STATED EXERCISE »
Return every line of the entries below that contains the string "target", copying each such line in full.

SUPPLIED ENTRIES »
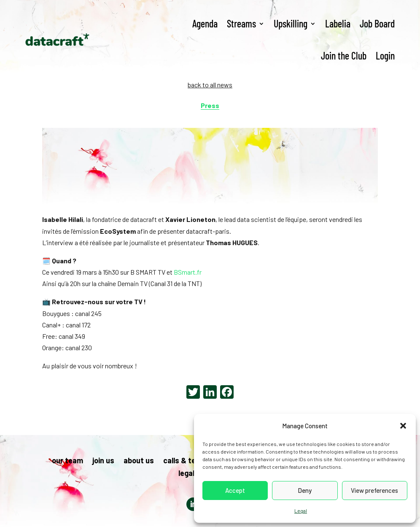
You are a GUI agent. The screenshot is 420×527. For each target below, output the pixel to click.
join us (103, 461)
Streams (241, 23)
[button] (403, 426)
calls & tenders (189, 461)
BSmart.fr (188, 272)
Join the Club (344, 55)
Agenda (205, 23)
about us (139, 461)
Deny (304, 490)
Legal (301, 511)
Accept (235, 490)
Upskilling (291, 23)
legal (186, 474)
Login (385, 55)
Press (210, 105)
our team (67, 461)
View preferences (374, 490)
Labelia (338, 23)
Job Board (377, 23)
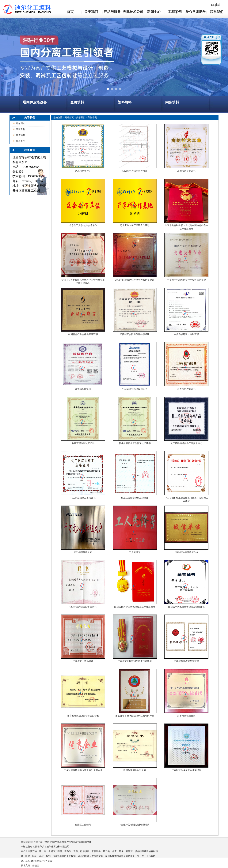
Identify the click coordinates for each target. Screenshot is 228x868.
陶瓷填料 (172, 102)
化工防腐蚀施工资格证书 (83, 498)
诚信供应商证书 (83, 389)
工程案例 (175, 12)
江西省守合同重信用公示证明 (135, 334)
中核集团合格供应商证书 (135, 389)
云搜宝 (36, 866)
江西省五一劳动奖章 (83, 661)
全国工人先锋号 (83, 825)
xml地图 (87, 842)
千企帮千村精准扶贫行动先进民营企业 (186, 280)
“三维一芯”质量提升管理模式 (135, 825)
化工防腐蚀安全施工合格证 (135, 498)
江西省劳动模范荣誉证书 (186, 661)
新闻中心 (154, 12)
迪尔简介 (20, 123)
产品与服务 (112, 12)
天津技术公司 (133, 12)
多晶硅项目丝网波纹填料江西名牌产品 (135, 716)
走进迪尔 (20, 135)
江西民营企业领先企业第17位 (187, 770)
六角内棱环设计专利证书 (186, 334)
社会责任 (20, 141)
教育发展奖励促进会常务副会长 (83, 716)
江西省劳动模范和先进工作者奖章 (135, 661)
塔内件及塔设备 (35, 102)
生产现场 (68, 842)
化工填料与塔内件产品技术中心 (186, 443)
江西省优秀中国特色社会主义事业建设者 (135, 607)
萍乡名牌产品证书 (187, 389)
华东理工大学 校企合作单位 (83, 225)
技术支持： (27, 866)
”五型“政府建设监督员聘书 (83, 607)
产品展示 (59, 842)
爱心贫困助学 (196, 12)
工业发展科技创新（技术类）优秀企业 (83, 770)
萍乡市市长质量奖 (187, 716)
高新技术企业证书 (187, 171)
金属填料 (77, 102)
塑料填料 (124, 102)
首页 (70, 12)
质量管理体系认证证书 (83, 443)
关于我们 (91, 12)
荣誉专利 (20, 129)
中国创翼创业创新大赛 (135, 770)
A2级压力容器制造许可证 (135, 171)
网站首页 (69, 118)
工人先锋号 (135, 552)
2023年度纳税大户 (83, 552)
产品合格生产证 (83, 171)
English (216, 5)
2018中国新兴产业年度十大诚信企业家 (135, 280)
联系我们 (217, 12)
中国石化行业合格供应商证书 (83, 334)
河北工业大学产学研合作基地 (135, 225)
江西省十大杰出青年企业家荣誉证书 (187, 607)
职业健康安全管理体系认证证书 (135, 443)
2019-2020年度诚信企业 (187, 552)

REPLY »
You are a GUI agent. The screenshot is 420×527. For each target below, output the pixel to click.
Identify the click coordinates for each target. Screenshot is 228x868.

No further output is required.